In Ken Burns’s Vietnam War documentary, there’s a section where they discuss all the private letters that showed LBJ didn’t believe the war was winnable and was only staying in the war for political reasons. The doc immediately shows one of the US vets they’ve been following saying (paraphrasing) “I can understand leaders making decisions they genuinely believed were in the interests of the country, making mistakes and winding up throwing away millions of lives. But if you throw away American lives knowing there no benefit to the country, now you’re letting people die for your own ego.” This is basically the way I feel about how our political leaders have handled this crisis.
I live in Massachusetts, and while I think there were things we could have done differently at first, our state (as well as New York) got hit with the pandemic at a time when people didn’t even know whether or not they should be wearing masks. We’ve now found out that if you don’t shut things down to some extent and have mask requirements, cases and deaths are just going to keep growing. We found out the hard way so that the country at this point didn’t have to.
We also hit the peak of our issues while Donald Trump was stealing medical supplies from blue states (in Mass, Robert Kraft and Governor Baker had to cook up a scheme to smuggle medical supplies into our own state so our own federal government wouldn’t steal them from us) and we now know that at the same time Jared Kushner decided it wasn’t important to coordinate a federal response because covid was hitting blue states anyway.
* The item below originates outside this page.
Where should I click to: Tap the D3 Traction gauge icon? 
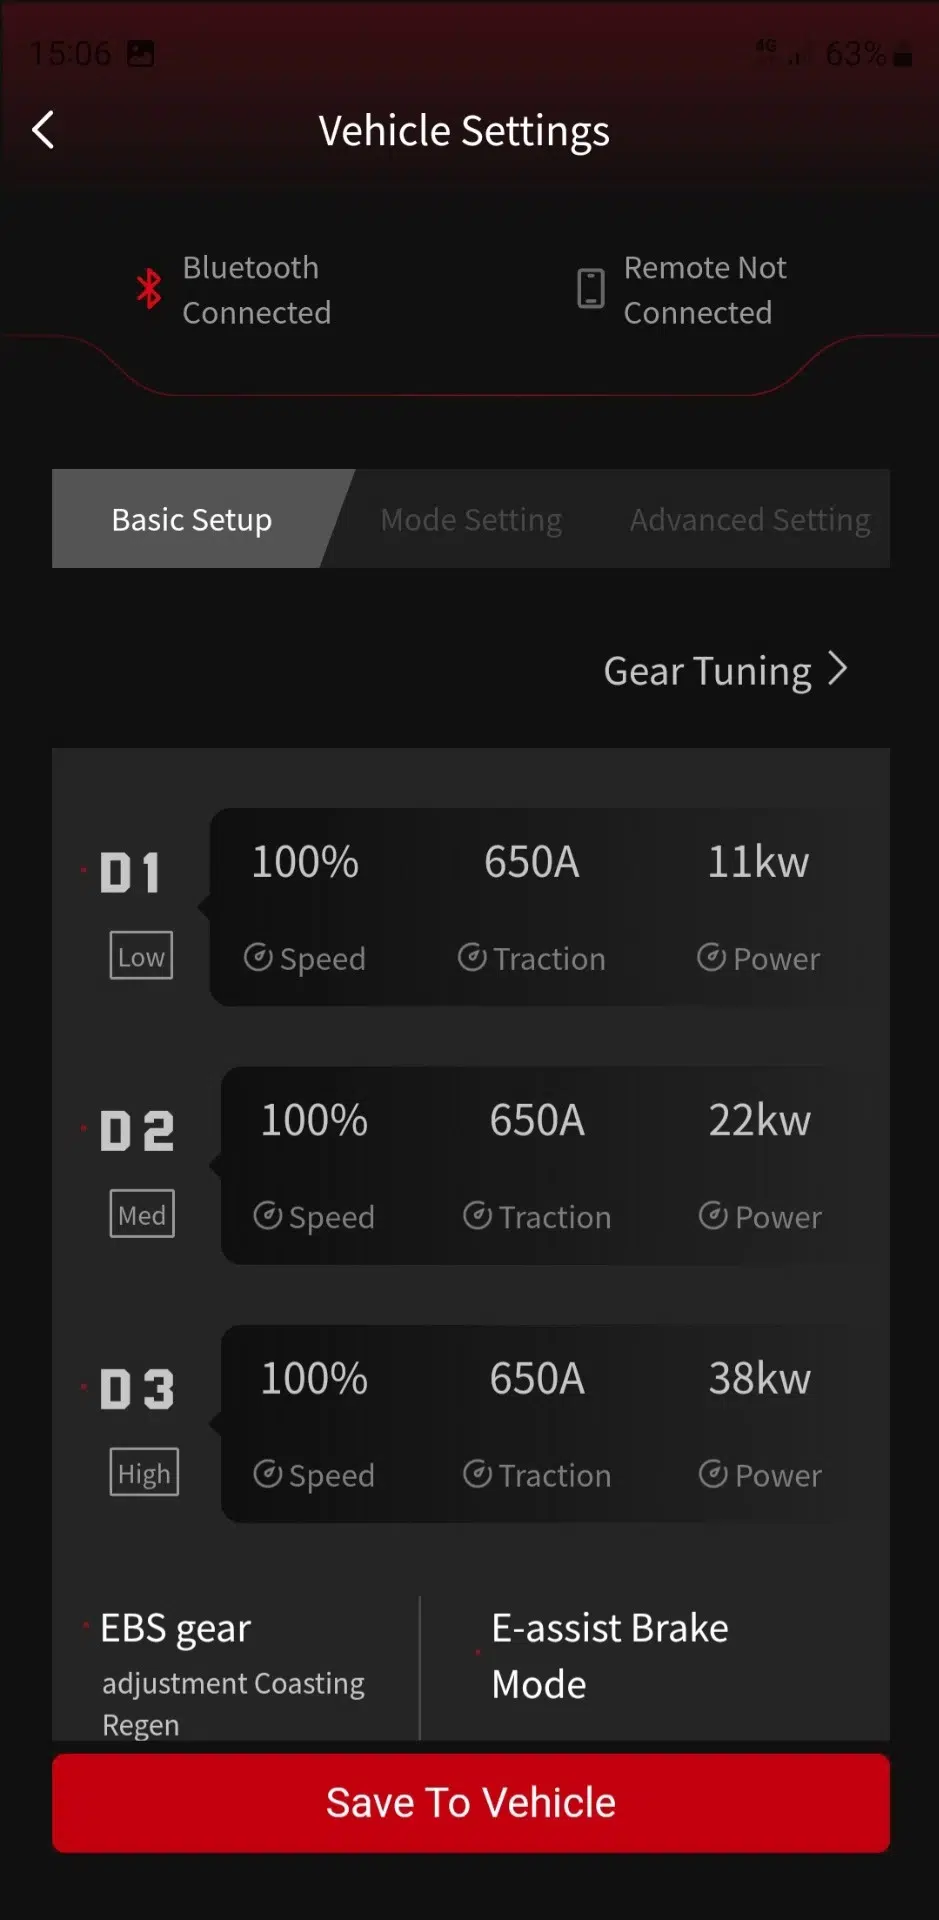click(478, 1474)
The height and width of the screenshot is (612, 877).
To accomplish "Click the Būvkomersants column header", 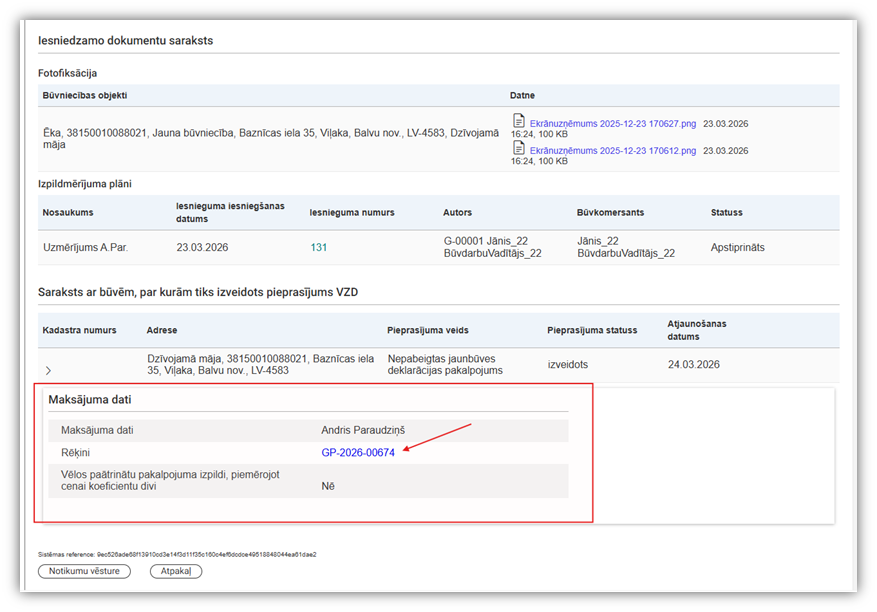I will click(611, 213).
Since then, Trump himself still has not learned a single thing from this. This doesn’t really need to be restated because he sets expectations so low, but he has spent the entire time promoting conspiracy theories, downplaying the severity of the pandemic and promoting crackpot treatments. He even subjected military members to hydroxychloroquine at dangerous amounts to prove a point. All of that is frankly criminal negligence and the fact that no one expects better from him shouldn’t change the severity of all the senseless public confusion he’s created while hundreds of thousands of Americans died.
We’ve also seen many governors who have completely ignored the warnings from states like Massachusetts and New York and are now seeing similar spikes. While obviously some GOP governors (like mine) have done a good job and some Dems have done a bad job, an element of this that can’t be overlooked is that GOP governors are dealing with an unhinged president who keeps turning their own voter base against any attempt to quell the spread. It’s the union of Trump’s callous indifference and the rest of the GOP’s political cowardice. This is no longer an issue of not knowing what policy path to follow, we now have a playbook and it’s also criminally negligent to fail to follow it.
I don’t think most people had a very high opinion of American political culture before all this but just think about this one detail: When Trump threatened to deny funding to Michigan after Gov. Whitmer made a completely reasonable comment about not getting enough help from the federal government, did you ever think that the other 49 governors would publicly denounce him? Did you even think all or most of the Demoratic governors would? Of course not because we already know Trump runs this country like he’s a king and any governor who actually wants to help out their constituents knows they’re better served kissing the ring than reminding him who he works for.
I wish we were in a spot where we were arguing about which well-intentioned policy path had the most unintended consequences rather than the multitude of points where our leaders showed complete disregard for the lives of their people. Whether or not you want to call that murder is semantics.